- **TASK OBJECTIVE**
Write the data out again, word for word.

- **EXCERPTED DATA**
# # # # #
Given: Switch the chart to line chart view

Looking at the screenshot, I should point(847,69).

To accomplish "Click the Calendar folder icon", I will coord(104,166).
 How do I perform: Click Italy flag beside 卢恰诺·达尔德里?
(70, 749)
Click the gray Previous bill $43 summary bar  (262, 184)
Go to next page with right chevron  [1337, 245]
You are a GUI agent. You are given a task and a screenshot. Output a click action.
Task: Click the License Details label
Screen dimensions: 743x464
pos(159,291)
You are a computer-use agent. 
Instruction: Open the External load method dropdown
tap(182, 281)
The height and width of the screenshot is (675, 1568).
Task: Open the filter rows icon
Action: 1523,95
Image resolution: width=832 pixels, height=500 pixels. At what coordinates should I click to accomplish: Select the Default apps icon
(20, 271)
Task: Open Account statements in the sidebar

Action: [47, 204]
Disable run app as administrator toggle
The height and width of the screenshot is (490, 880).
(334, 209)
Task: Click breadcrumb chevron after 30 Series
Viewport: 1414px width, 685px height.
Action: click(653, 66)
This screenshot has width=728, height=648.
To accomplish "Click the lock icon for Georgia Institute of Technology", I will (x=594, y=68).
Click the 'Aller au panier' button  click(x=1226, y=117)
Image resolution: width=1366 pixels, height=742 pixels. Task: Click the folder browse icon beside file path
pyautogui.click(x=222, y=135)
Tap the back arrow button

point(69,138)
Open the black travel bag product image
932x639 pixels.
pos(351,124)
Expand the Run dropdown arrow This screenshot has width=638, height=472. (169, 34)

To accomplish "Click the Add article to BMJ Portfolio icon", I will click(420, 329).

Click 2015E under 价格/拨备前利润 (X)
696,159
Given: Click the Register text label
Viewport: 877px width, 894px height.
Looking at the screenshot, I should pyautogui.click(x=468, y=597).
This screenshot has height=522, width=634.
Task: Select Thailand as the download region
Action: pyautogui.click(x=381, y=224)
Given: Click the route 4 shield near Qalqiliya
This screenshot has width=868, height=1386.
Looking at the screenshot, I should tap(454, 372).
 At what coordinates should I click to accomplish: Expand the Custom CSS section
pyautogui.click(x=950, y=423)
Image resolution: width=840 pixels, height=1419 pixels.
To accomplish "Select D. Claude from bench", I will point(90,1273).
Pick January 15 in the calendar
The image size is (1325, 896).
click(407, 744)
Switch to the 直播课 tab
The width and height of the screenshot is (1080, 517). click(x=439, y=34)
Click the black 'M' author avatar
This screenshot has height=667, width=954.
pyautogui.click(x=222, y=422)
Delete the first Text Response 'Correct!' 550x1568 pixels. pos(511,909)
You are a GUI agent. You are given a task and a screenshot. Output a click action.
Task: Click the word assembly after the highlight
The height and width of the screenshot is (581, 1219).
# # # # #
- **REPLY**
Given: Switch the chart to line chart view

Looking at the screenshot, I should point(847,69).

To accomplish "Click the Calendar folder icon", I will coord(104,166).
 How do I perform: Click Italy flag beside 卢恰诺·达尔德里?
(70, 749)
Click the gray Previous bill $43 summary bar  (262, 184)
Go to next page with right chevron  [1337, 245]
You are a GUI agent. You are given a task and a screenshot. Output a click action.
Task: Click the License Details label
Screen dimensions: 743x464
pos(159,291)
You are a computer-use agent. 
Instruction: Open the External load method dropdown
tap(182, 281)
The height and width of the screenshot is (675, 1568).
Task: Open the filter rows icon
Action: 1523,95
Image resolution: width=832 pixels, height=500 pixels. At what coordinates should I click to accomplish: Select the Default apps icon
(20, 271)
Task: Open Account statements in the sidebar

Action: [47, 204]
Disable run app as administrator toggle
The height and width of the screenshot is (490, 880).
(334, 209)
Task: Click breadcrumb chevron after 30 Series
Viewport: 1414px width, 685px height.
Action: click(653, 66)
This screenshot has width=728, height=648.
To accomplish "Click the lock icon for Georgia Institute of Technology", I will (x=594, y=68).
Click the 'Aller au panier' button  click(x=1226, y=117)
Image resolution: width=1366 pixels, height=742 pixels. Task: Click the folder browse icon beside file path
pyautogui.click(x=222, y=135)
Tap the back arrow button

point(69,138)
Open the black travel bag product image
932x639 pixels.
pos(351,124)
Expand the Run dropdown arrow This screenshot has width=638, height=472. (169, 34)

To accomplish "Click the Add article to BMJ Portfolio icon", I will click(420, 329).

Click 2015E under 价格/拨备前利润 (X)
696,159
Given: Click the Register text label
Viewport: 877px width, 894px height.
Looking at the screenshot, I should pyautogui.click(x=468, y=597).
This screenshot has height=522, width=634.
Task: Select Thailand as the download region
Action: pyautogui.click(x=381, y=224)
Given: Click the route 4 shield near Qalqiliya
This screenshot has width=868, height=1386.
Looking at the screenshot, I should tap(454, 372).
 At what coordinates should I click to accomplish: Expand the Custom CSS section
pyautogui.click(x=950, y=423)
Image resolution: width=840 pixels, height=1419 pixels.
To accomplish "Select D. Claude from bench", I will point(90,1273).
Pick January 15 in the calendar
The image size is (1325, 896).
click(407, 744)
Switch to the 直播课 tab
The width and height of the screenshot is (1080, 517). click(x=439, y=34)
Click the black 'M' author avatar
This screenshot has height=667, width=954.
pyautogui.click(x=222, y=422)
Delete the first Text Response 'Correct!' 550x1568 pixels. pos(511,909)
You are a GUI agent. You are given a task and a screenshot. Output a click action.
Task: Click the word assembly after the highlight
The height and width of the screenshot is (581, 1219).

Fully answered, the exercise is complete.